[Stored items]
______

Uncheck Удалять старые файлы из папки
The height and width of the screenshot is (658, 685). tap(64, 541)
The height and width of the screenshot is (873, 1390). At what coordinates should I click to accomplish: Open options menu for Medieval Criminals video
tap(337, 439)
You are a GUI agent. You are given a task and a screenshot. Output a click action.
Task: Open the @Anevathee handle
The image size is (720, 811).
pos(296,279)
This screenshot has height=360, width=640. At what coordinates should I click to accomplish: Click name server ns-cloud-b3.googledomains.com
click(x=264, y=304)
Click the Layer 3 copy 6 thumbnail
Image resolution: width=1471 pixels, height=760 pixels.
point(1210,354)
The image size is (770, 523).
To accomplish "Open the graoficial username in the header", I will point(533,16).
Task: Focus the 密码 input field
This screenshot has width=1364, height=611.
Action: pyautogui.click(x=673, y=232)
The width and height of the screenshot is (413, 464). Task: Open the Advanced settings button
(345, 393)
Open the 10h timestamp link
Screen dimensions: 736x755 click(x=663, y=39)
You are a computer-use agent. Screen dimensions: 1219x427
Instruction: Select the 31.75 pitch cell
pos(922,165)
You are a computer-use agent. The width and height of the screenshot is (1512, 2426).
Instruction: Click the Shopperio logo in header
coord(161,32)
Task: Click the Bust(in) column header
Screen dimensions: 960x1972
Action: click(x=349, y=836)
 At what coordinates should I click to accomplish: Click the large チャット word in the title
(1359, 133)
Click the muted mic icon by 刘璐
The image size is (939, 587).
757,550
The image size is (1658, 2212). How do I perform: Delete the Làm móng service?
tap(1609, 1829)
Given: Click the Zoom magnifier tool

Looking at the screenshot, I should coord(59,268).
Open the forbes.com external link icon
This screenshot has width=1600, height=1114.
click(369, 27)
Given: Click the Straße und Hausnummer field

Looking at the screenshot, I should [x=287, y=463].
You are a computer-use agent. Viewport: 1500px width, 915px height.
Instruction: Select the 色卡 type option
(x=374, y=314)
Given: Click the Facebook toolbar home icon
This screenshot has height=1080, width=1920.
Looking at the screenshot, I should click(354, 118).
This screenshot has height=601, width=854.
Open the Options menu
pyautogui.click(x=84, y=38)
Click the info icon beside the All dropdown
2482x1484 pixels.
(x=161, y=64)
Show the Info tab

______

* [Problem requirements]:
Rewrite the listing above, substituting "Command" for every occurrence of "Instruction" and leaving everything else unchanged.

* [Correct answer]:
Uncheck Удалять старые файлы из папки
The height and width of the screenshot is (658, 685). tap(64, 541)
The height and width of the screenshot is (873, 1390). At what coordinates should I click to accomplish: Open options menu for Medieval Criminals video
tap(337, 439)
You are a GUI agent. You are given a task and a screenshot. Output a click action.
Task: Open the @Anevathee handle
The image size is (720, 811).
pos(296,279)
This screenshot has height=360, width=640. At what coordinates should I click to accomplish: Click name server ns-cloud-b3.googledomains.com
click(x=264, y=304)
Click the Layer 3 copy 6 thumbnail
Image resolution: width=1471 pixels, height=760 pixels.
point(1210,354)
The image size is (770, 523).
To accomplish "Open the graoficial username in the header", I will point(533,16).
Task: Focus the 密码 input field
This screenshot has width=1364, height=611.
Action: pyautogui.click(x=673, y=232)
The width and height of the screenshot is (413, 464). Task: Open the Advanced settings button
(345, 393)
Open the 10h timestamp link
Screen dimensions: 736x755 click(x=663, y=39)
You are a computer-use agent. Screen dimensions: 1219x427
Command: Select the 31.75 pitch cell
pos(922,165)
You are a computer-use agent. The width and height of the screenshot is (1512, 2426).
Command: Click the Shopperio logo in header
coord(161,32)
Task: Click the Bust(in) column header
Screen dimensions: 960x1972
Action: click(x=349, y=836)
 At what coordinates should I click to accomplish: Click the large チャット word in the title
(1359, 133)
Click the muted mic icon by 刘璐
The image size is (939, 587).
757,550
The image size is (1658, 2212). How do I perform: Delete the Làm móng service?
tap(1609, 1829)
Given: Click the Zoom magnifier tool

Looking at the screenshot, I should coord(59,268).
Open the forbes.com external link icon
This screenshot has width=1600, height=1114.
click(369, 27)
Given: Click the Straße und Hausnummer field

Looking at the screenshot, I should [x=287, y=463].
You are a computer-use agent. Viewport: 1500px width, 915px height.
Command: Select the 色卡 type option
(x=374, y=314)
Given: Click the Facebook toolbar home icon
This screenshot has height=1080, width=1920.
Looking at the screenshot, I should click(354, 118).
This screenshot has height=601, width=854.
Open the Options menu
pyautogui.click(x=84, y=38)
Click the info icon beside the All dropdown
2482x1484 pixels.
(x=161, y=64)
Show the Info tab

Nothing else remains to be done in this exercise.